Australian actor turned first-time feature director Mirrah Foulkes has given us a puzzle in her oddball film Judy and Punch. You could say this was a kind of high concept film. The idea of recovering, or literally re-covering, the Punch and Judy show as a sort of fable about marriage and the battle of the sexes (read domestic violence) – is a proactive starting place. And, true to the 17th century original (the concept was imported into England in the 1660s from Italy), the show has Mr Punch enthusiastically whacking his wife Judy, both via the puppets and backstage.
Early on, Judy (Mia Wasikowska) says to her drunken spouse (Damon Harriman), there seems to be a lot more “bashy” in the show now. Punch slaps her down verbally by saying that the public likes “bashy” and therefore it stays in the show. We see straight away the dynamic between them and fear for her and all those around the volatile Professor Punch.
Foulkes has set her film in a late middle ages village called Seaside (a nod to the puppet show’s normal location perhaps, but in this case deliberately upended as it is nowhere near the sea). The village is inhabited by a range of rather overripe characters and the general bawdy atmosphere of superstition and mob cruelty seems to carry the day. The gentler souls – a band of misfits in the villagers’ eyes – have been exiled to the forest beyond. The townsfolk are more archetypes in a way and the film doesn’t really trade in much semblance of psychological realism, any more than it has conventional plotting other than one tragi-comic inciting incident.
The look and feel of the film are certainly interesting, but it has to be said that the tone throughout is bit uncertain.

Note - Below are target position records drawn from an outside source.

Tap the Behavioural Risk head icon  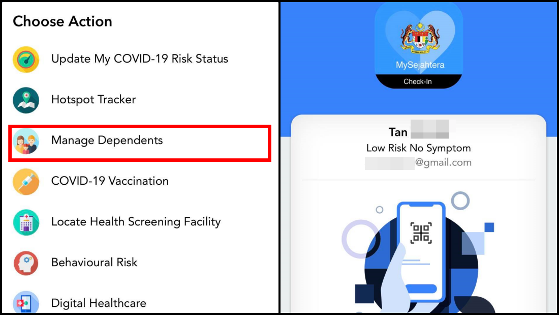click(26, 263)
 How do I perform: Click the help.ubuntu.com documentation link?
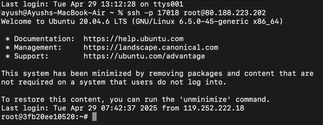point(133,39)
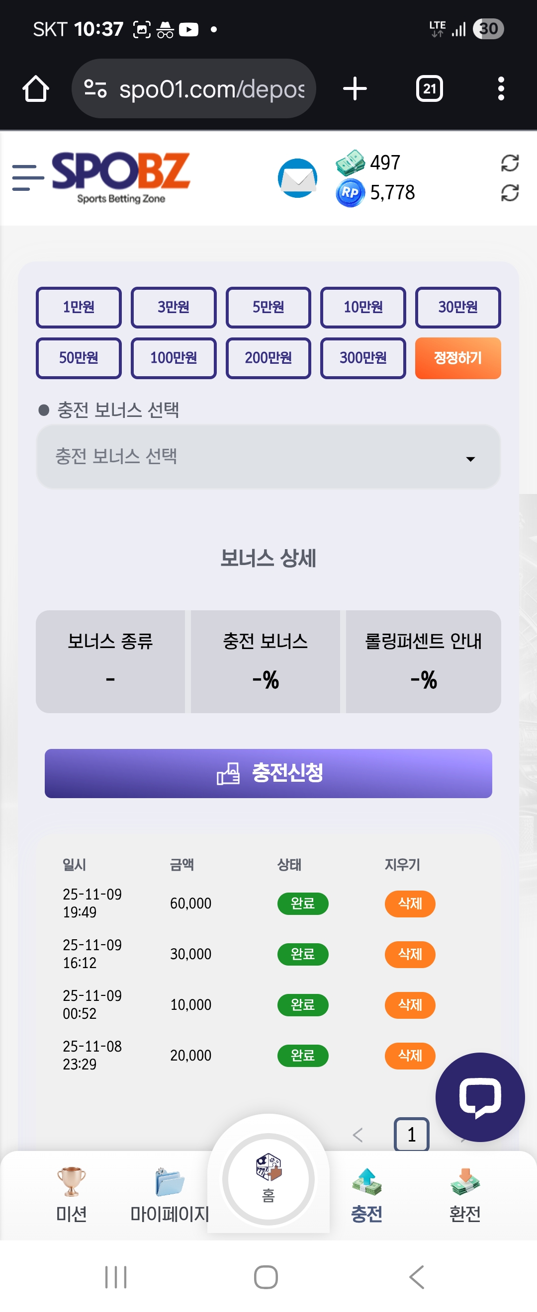Show open browser tabs switcher
537x1312 pixels.
pos(429,89)
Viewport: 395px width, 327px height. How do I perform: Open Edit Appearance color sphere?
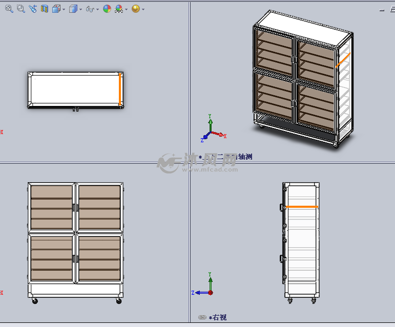[107, 9]
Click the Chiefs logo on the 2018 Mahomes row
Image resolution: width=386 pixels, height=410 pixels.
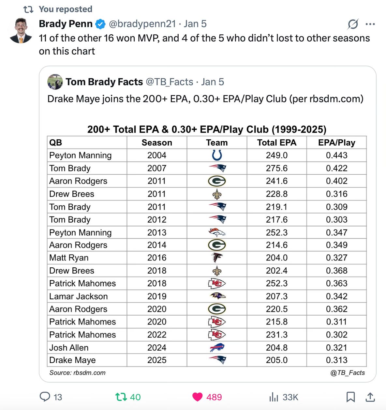tap(216, 283)
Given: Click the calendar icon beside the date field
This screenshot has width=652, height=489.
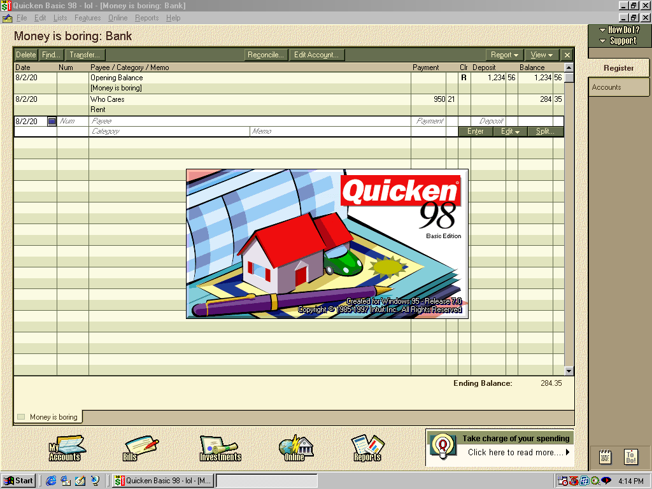Looking at the screenshot, I should 52,121.
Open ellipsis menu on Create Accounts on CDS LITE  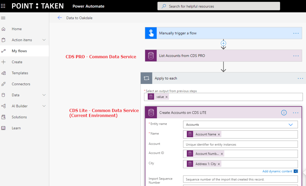[x=296, y=113]
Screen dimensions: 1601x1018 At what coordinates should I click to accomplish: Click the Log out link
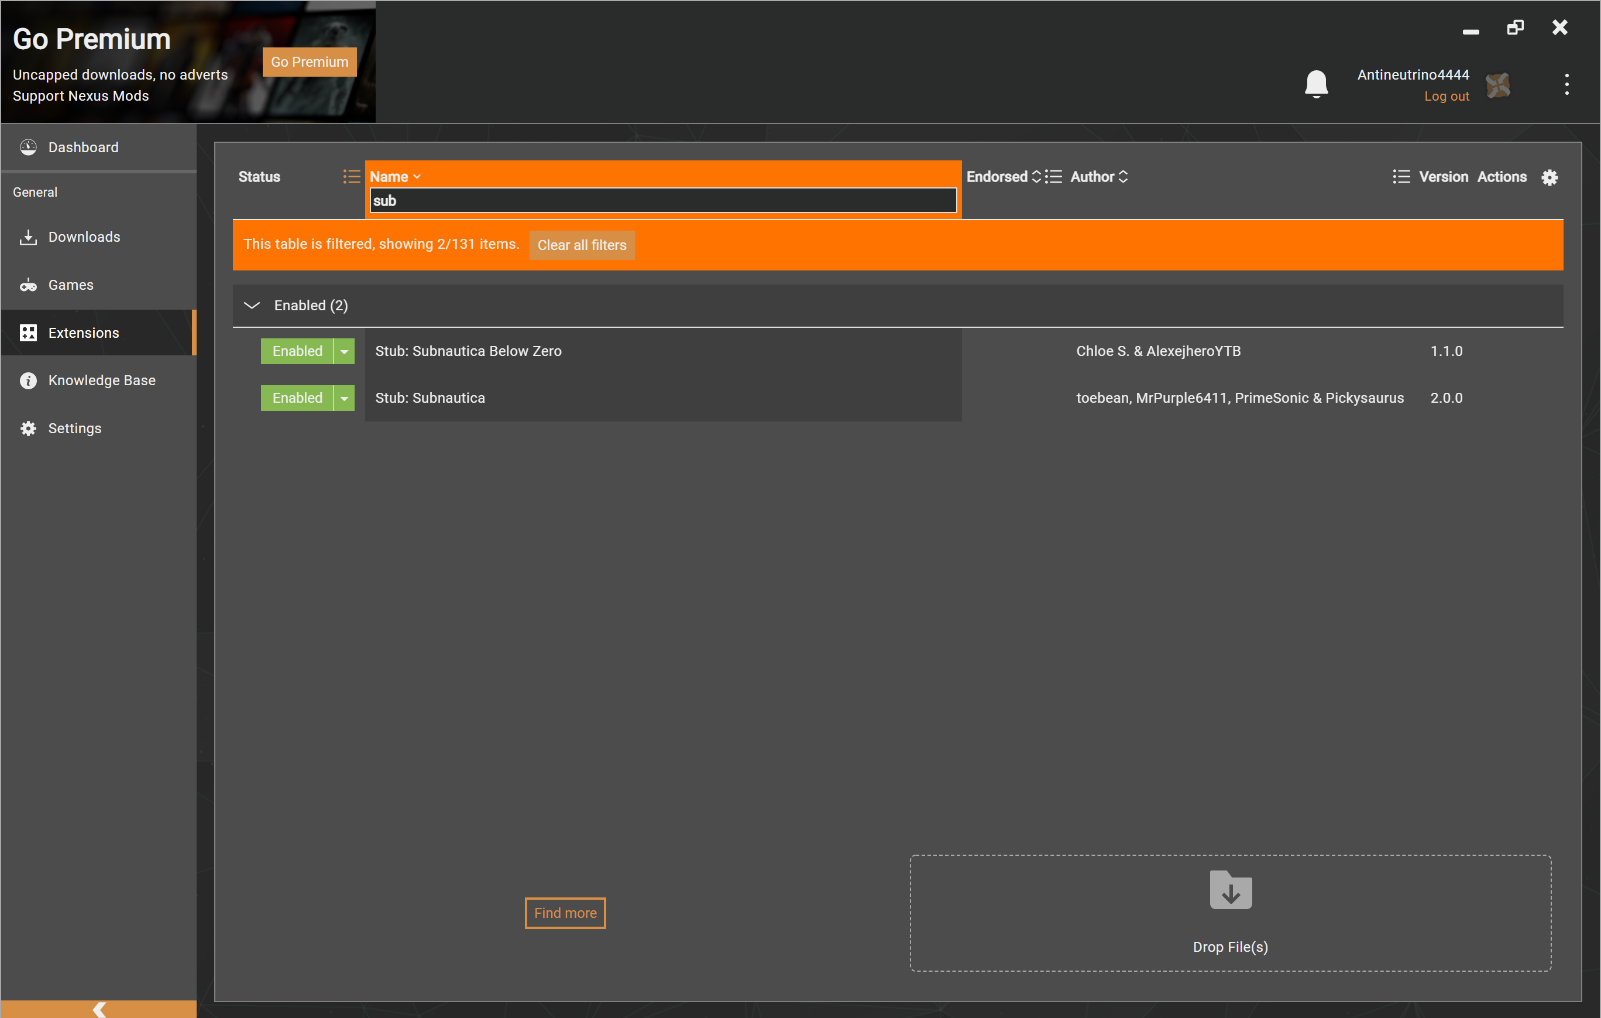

Sometimes it is rollicking fun, at other times we feel we are being preached to in modern terms by the script. Proponents of the film will see this as deliberate, others will see it as a serious lack of clarity of purpose. Of course, we should recall that the original puppet show was not just intended for kids, it was a saucy (and ‘violent’) entertainment.
There are a large array of influences and genres on display too, from female-driven revenge thriller to Monty Python madcapism. In fact, the Pythonesque elements are a case in point for, at times, the film resembles something by Terry Gilliam with all the ill-discipline and excess of whimsy that might imply.
The director has gone on record as saying that we should see the film as “bat shit crazy and fun”. Well, be careful what you wish for. One person’s crazy is another person’s WTF? It is certainly a film that will provoke and divide audiences. It is good not to be bland. There are memorable moments and promising directorial touches but, in another way, there is so much crammed in that it becomes a bit of a dog’s breakfast – with extra sausage of course.